> SHORT TASK
Rewrite the data below as a numbered list with one entry per line, and leave out any blank lines.

Stored items from a collection
(begin)

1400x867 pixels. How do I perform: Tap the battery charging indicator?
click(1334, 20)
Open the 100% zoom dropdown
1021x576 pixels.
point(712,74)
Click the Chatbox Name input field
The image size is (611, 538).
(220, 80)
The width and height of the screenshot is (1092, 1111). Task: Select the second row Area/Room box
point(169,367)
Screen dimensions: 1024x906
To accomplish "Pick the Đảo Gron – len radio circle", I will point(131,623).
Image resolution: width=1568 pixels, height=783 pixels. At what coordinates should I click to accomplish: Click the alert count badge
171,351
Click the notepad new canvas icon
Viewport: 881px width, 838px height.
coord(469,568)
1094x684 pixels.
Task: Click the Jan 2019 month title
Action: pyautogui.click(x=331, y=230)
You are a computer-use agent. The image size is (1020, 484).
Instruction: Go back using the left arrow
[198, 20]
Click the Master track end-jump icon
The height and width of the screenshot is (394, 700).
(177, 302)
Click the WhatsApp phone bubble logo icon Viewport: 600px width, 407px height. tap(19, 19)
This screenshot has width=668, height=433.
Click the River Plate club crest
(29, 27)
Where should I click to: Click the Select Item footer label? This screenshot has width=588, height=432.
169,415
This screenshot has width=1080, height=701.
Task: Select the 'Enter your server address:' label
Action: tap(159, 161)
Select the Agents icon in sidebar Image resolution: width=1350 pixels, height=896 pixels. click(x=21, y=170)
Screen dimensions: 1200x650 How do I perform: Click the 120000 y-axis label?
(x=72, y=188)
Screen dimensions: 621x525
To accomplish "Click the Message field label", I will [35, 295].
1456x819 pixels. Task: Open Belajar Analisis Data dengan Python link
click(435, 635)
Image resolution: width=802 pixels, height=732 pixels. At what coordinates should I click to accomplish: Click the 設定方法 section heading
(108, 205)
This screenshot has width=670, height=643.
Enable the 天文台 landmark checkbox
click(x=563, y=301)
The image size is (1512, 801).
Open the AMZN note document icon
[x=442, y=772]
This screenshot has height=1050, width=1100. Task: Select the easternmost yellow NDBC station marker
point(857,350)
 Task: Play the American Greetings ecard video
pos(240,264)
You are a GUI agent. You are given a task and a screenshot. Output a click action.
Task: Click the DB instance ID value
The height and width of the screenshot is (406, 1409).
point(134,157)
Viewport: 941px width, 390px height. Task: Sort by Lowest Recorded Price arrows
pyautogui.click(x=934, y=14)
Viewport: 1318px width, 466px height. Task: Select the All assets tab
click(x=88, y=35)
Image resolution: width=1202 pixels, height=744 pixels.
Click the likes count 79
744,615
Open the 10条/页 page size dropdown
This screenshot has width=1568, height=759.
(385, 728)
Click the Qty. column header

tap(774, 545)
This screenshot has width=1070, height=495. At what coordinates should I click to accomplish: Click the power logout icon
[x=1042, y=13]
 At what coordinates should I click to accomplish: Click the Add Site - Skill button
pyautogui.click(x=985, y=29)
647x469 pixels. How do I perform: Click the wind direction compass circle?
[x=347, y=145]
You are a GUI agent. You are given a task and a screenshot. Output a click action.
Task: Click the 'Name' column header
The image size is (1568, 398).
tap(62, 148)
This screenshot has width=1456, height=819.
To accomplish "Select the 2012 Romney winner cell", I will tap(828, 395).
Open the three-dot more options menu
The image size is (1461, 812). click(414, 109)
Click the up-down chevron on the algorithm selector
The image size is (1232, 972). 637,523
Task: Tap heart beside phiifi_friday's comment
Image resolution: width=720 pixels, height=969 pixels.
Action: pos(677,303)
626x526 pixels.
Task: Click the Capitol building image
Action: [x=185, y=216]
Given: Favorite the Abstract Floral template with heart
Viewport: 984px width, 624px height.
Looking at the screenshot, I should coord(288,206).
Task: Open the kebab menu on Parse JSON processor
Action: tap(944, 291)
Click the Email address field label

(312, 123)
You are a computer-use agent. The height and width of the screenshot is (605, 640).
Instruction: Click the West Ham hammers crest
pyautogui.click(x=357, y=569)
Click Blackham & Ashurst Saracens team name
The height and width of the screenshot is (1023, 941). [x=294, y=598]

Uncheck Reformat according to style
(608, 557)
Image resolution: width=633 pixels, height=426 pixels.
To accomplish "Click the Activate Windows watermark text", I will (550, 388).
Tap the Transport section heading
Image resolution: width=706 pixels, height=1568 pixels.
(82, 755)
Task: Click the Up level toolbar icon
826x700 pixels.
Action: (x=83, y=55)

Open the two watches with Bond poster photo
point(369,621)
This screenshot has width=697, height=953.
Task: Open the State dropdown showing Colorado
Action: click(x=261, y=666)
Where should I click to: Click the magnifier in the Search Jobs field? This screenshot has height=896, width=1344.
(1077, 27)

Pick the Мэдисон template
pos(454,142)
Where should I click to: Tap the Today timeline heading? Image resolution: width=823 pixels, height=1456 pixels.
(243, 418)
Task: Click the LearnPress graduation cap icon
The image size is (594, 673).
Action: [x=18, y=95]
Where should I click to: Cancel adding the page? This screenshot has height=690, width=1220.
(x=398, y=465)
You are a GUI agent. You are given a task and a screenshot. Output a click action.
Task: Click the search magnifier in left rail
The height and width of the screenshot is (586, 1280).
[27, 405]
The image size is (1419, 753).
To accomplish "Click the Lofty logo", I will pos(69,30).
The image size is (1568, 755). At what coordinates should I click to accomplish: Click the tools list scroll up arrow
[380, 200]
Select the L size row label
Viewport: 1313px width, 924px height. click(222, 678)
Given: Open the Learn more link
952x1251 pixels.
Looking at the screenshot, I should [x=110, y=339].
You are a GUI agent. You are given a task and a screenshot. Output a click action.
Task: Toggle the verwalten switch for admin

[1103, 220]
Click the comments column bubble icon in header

(end)

> RESULT OF THE EXERCISE
1. 1400x867 pixels. How do I perform: Tap the battery charging indicator?
2. click(1334, 20)
3. Open the 100% zoom dropdown
4. 1021x576 pixels.
5. point(712,74)
6. Click the Chatbox Name input field
7. The image size is (611, 538).
8. (220, 80)
9. The width and height of the screenshot is (1092, 1111). Task: Select the second row Area/Room box
10. point(169,367)
11. Screen dimensions: 1024x906
12. To accomplish "Pick the Đảo Gron – len radio circle", I will point(131,623).
13. Image resolution: width=1568 pixels, height=783 pixels. At what coordinates should I click to accomplish: Click the alert count badge
14. 171,351
15. Click the notepad new canvas icon
16. Viewport: 881px width, 838px height.
17. coord(469,568)
18. 1094x684 pixels.
19. Task: Click the Jan 2019 month title
20. Action: pyautogui.click(x=331, y=230)
21. You are a computer-use agent. The image size is (1020, 484).
22. Instruction: Go back using the left arrow
23. [198, 20]
24. Click the Master track end-jump icon
25. The height and width of the screenshot is (394, 700).
26. (177, 302)
27. Click the WhatsApp phone bubble logo icon Viewport: 600px width, 407px height. tap(19, 19)
28. This screenshot has width=668, height=433.
29. Click the River Plate club crest
30. (29, 27)
31. Where should I click to: Click the Select Item footer label? This screenshot has width=588, height=432.
32. 169,415
33. This screenshot has width=1080, height=701.
34. Task: Select the 'Enter your server address:' label
35. Action: tap(159, 161)
36. Select the Agents icon in sidebar Image resolution: width=1350 pixels, height=896 pixels. click(x=21, y=170)
37. Screen dimensions: 1200x650 How do I perform: Click the 120000 y-axis label?
38. (x=72, y=188)
39. Screen dimensions: 621x525
40. To accomplish "Click the Message field label", I will [35, 295].
41. 1456x819 pixels. Task: Open Belajar Analisis Data dengan Python link
42. click(435, 635)
43. Image resolution: width=802 pixels, height=732 pixels. At what coordinates should I click to accomplish: Click the 設定方法 section heading
44. (108, 205)
45. This screenshot has width=670, height=643.
46. Enable the 天文台 landmark checkbox
47. click(x=563, y=301)
48. The image size is (1512, 801).
49. Open the AMZN note document icon
50. [x=442, y=772]
51. This screenshot has height=1050, width=1100. Task: Select the easternmost yellow NDBC station marker
52. point(857,350)
53.  Task: Play the American Greetings ecard video
54. pos(240,264)
55. You are a GUI agent. You are given a task and a screenshot. Output a click action.
56. Task: Click the DB instance ID value
57. The height and width of the screenshot is (406, 1409).
58. point(134,157)
59. Viewport: 941px width, 390px height. Task: Sort by Lowest Recorded Price arrows
60. pyautogui.click(x=934, y=14)
61. Viewport: 1318px width, 466px height. Task: Select the All assets tab
62. click(x=88, y=35)
63. Image resolution: width=1202 pixels, height=744 pixels.
64. Click the likes count 79
65. 744,615
66. Open the 10条/页 page size dropdown
67. This screenshot has width=1568, height=759.
68. (385, 728)
69. Click the Qty. column header
70. tap(774, 545)
71. This screenshot has width=1070, height=495. At what coordinates should I click to accomplish: Click the power logout icon
72. [x=1042, y=13]
73.  At what coordinates should I click to accomplish: Click the Add Site - Skill button
74. pyautogui.click(x=985, y=29)
75. 647x469 pixels. How do I perform: Click the wind direction compass circle?
76. [x=347, y=145]
77. You are a GUI agent. You are given a task and a screenshot. Output a click action.
78. Task: Click the 'Name' column header
79. The image size is (1568, 398).
80. tap(62, 148)
81. This screenshot has width=1456, height=819.
82. To accomplish "Select the 2012 Romney winner cell", I will tap(828, 395).
83. Open the three-dot more options menu
84. The image size is (1461, 812). click(414, 109)
85. Click the up-down chevron on the algorithm selector
86. The image size is (1232, 972). 637,523
87. Task: Tap heart beside phiifi_friday's comment
88. Image resolution: width=720 pixels, height=969 pixels.
89. Action: pos(677,303)
90. 626x526 pixels.
91. Task: Click the Capitol building image
92. Action: [x=185, y=216]
93. Given: Favorite the Abstract Floral template with heart
94. Viewport: 984px width, 624px height.
95. Looking at the screenshot, I should coord(288,206).
96. Task: Open the kebab menu on Parse JSON processor
97. Action: tap(944, 291)
98. Click the Email address field label
99. (312, 123)
100. You are a computer-use agent. The height and width of the screenshot is (605, 640).
101. Instruction: Click the West Ham hammers crest
102. pyautogui.click(x=357, y=569)
103. Click Blackham & Ashurst Saracens team name
104. The height and width of the screenshot is (1023, 941). [x=294, y=598]
105. Uncheck Reformat according to style
106. (608, 557)
107. Image resolution: width=633 pixels, height=426 pixels.
108. To accomplish "Click the Activate Windows watermark text", I will (550, 388).
109. Tap the Transport section heading
110. Image resolution: width=706 pixels, height=1568 pixels.
111. (82, 755)
112. Task: Click the Up level toolbar icon
113. 826x700 pixels.
114. Action: (x=83, y=55)
115. Open the two watches with Bond poster photo
116. point(369,621)
117. This screenshot has width=697, height=953.
118. Task: Open the State dropdown showing Colorado
119. Action: click(x=261, y=666)
120. Where should I click to: Click the magnifier in the Search Jobs field? This screenshot has height=896, width=1344.
121. (1077, 27)
122. Pick the Мэдисон template
123. pos(454,142)
124. Where should I click to: Tap the Today timeline heading? Image resolution: width=823 pixels, height=1456 pixels.
125. (243, 418)
126. Task: Click the LearnPress graduation cap icon
127. The image size is (594, 673).
128. Action: [x=18, y=95]
129. Where should I click to: Cancel adding the page? This screenshot has height=690, width=1220.
130. (x=398, y=465)
131. You are a GUI agent. You are given a task and a screenshot. Output a click action.
132. Task: Click the search magnifier in left rail
133. The height and width of the screenshot is (586, 1280).
134. [27, 405]
135. The image size is (1419, 753).
136. To accomplish "Click the Lofty logo", I will pos(69,30).
137. The image size is (1568, 755). At what coordinates should I click to accomplish: Click the tools list scroll up arrow
138. [380, 200]
139. Select the L size row label
140. Viewport: 1313px width, 924px height. click(222, 678)
141. Given: Open the Learn more link
142. 952x1251 pixels.
143. Looking at the screenshot, I should [x=110, y=339].
144. You are a GUI agent. You are given a task and a screenshot. Output a click action.
145. Task: Toggle the verwalten switch for admin
146. [1103, 220]
147. Click the comments column bubble icon in header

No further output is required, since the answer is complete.